*** DATASET Section Begins ***

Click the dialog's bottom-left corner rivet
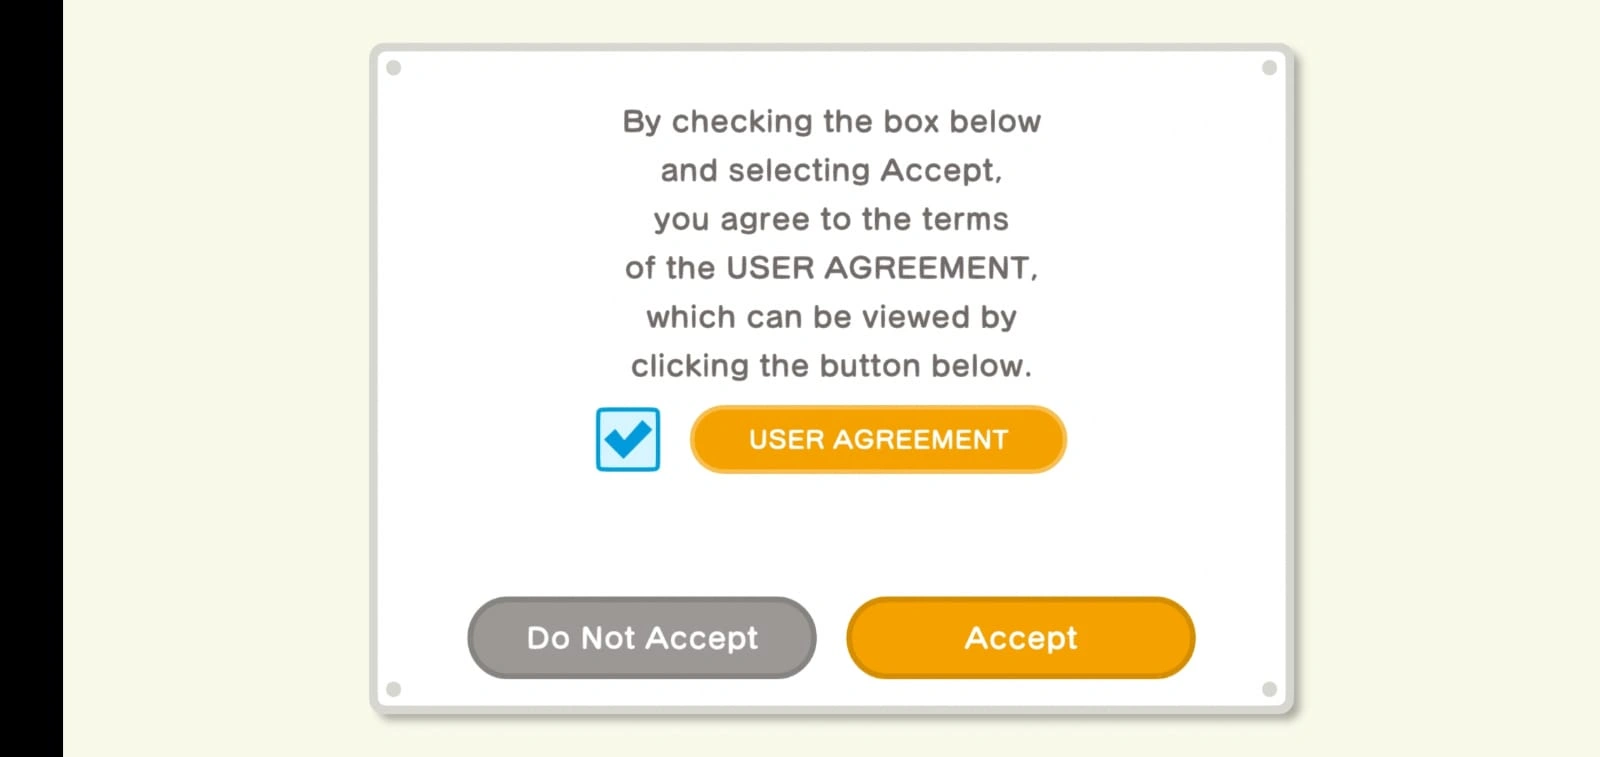1600x757 pixels. click(x=394, y=689)

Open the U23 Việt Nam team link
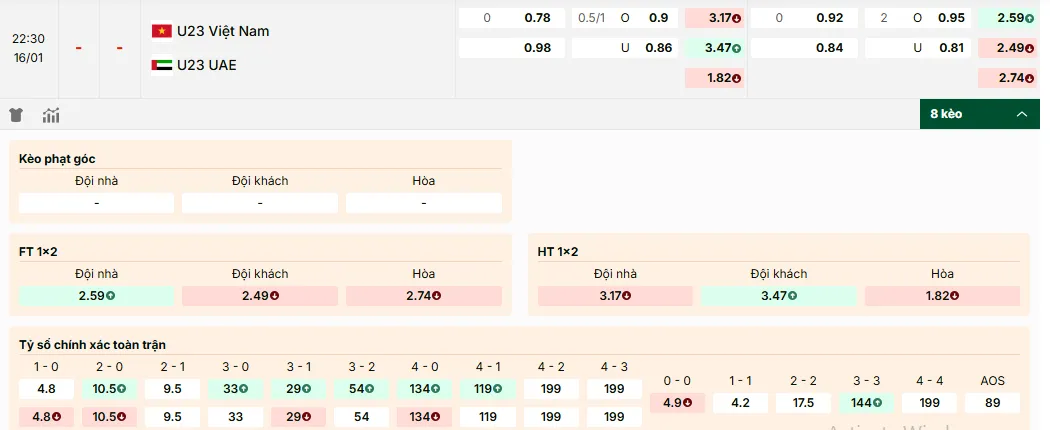223,31
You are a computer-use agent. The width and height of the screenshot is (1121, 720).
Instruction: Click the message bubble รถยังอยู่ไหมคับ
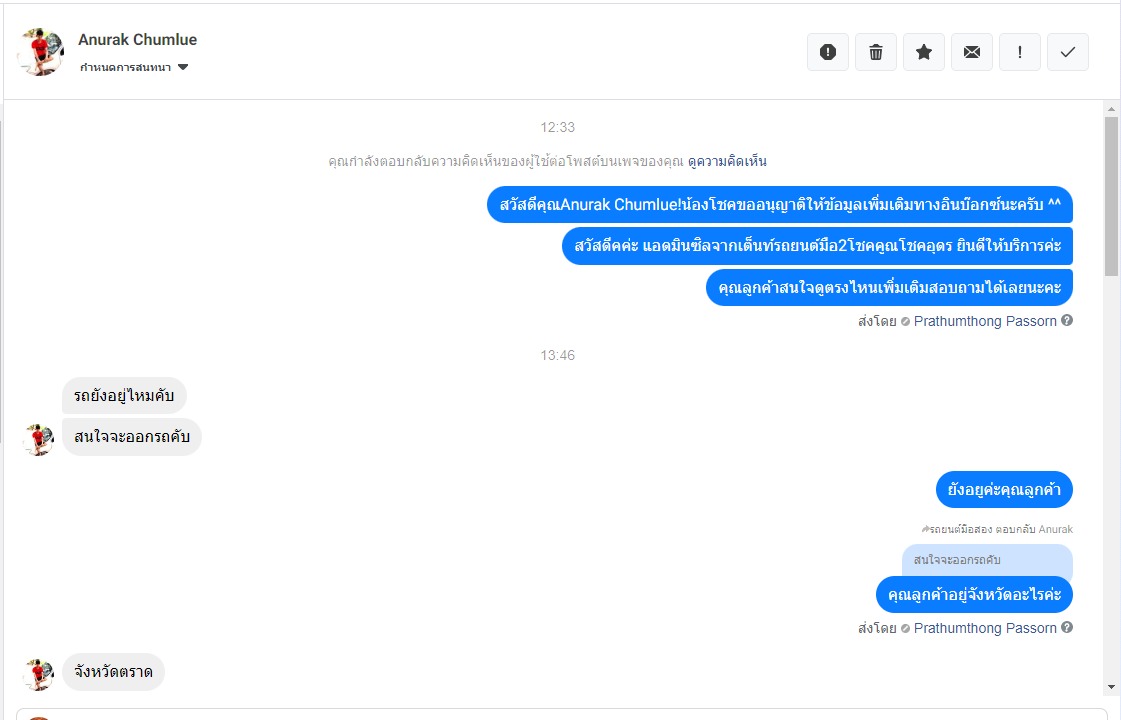pos(124,395)
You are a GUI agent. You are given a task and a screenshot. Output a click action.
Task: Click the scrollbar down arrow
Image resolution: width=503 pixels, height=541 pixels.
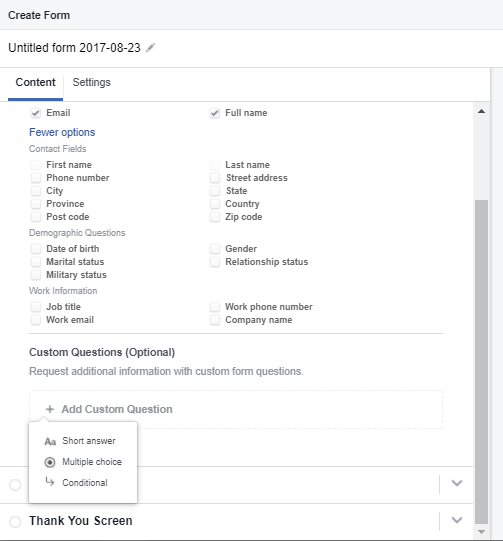point(481,532)
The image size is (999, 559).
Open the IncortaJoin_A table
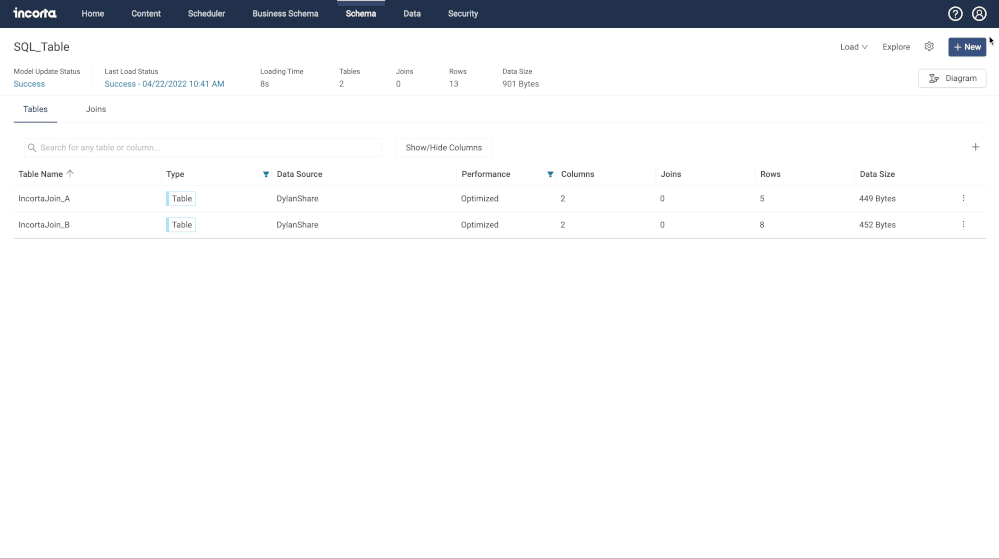pos(44,199)
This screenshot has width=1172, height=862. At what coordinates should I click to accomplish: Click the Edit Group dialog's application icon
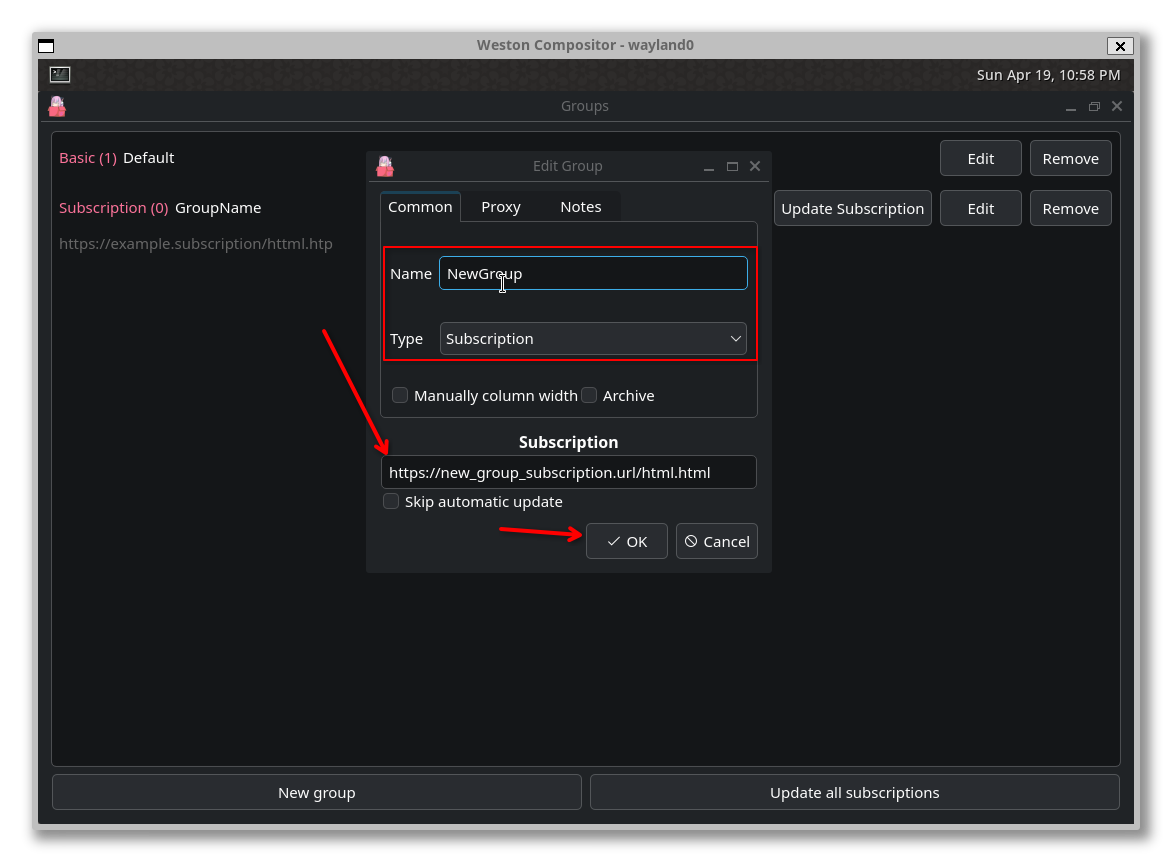386,166
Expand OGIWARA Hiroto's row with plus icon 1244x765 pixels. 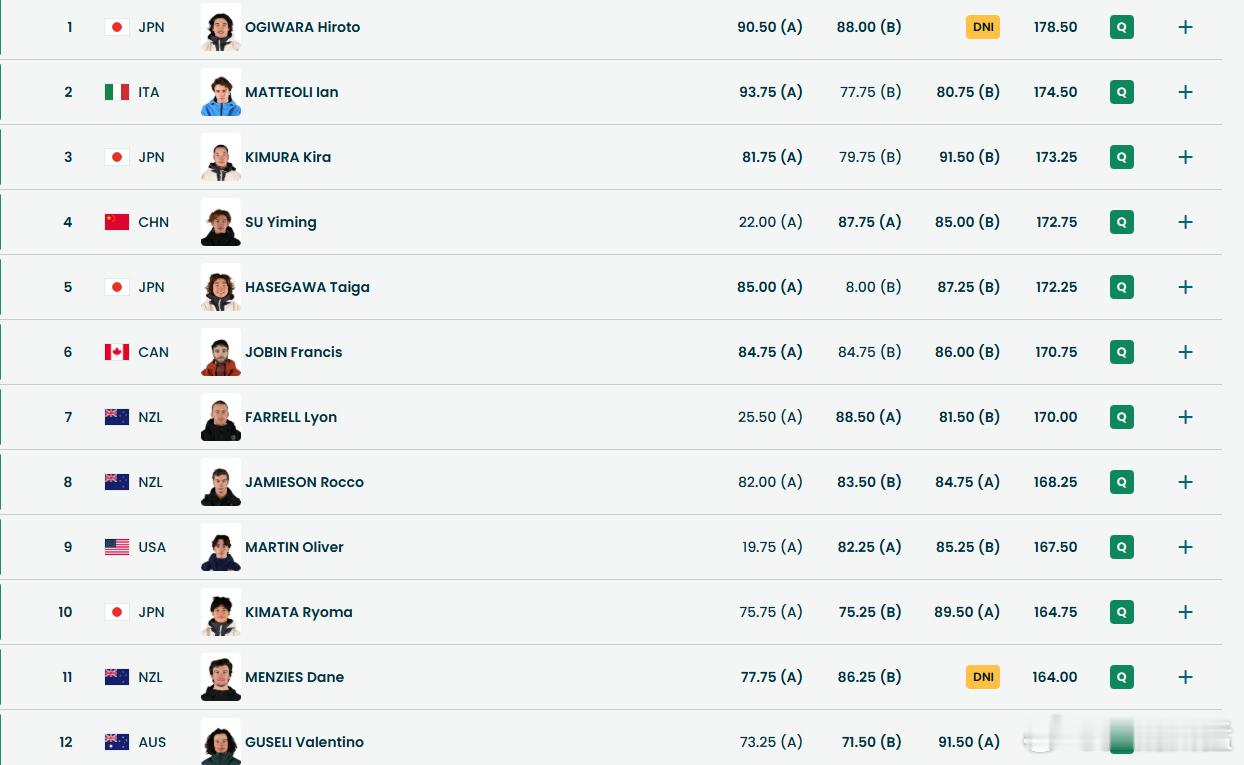click(1185, 27)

*** DATASET Section Ends ***

* **EXERCISE INSTRUCTIONS**
Copy all lines from the data that hold the word "agent".

* **RESULT FOR THIS EXERCISE**
You are a computer-use agent. The width and height of the screenshot is (1121, 720).
You are a GUI agent. You are given a task and a screenshot. Output a click action.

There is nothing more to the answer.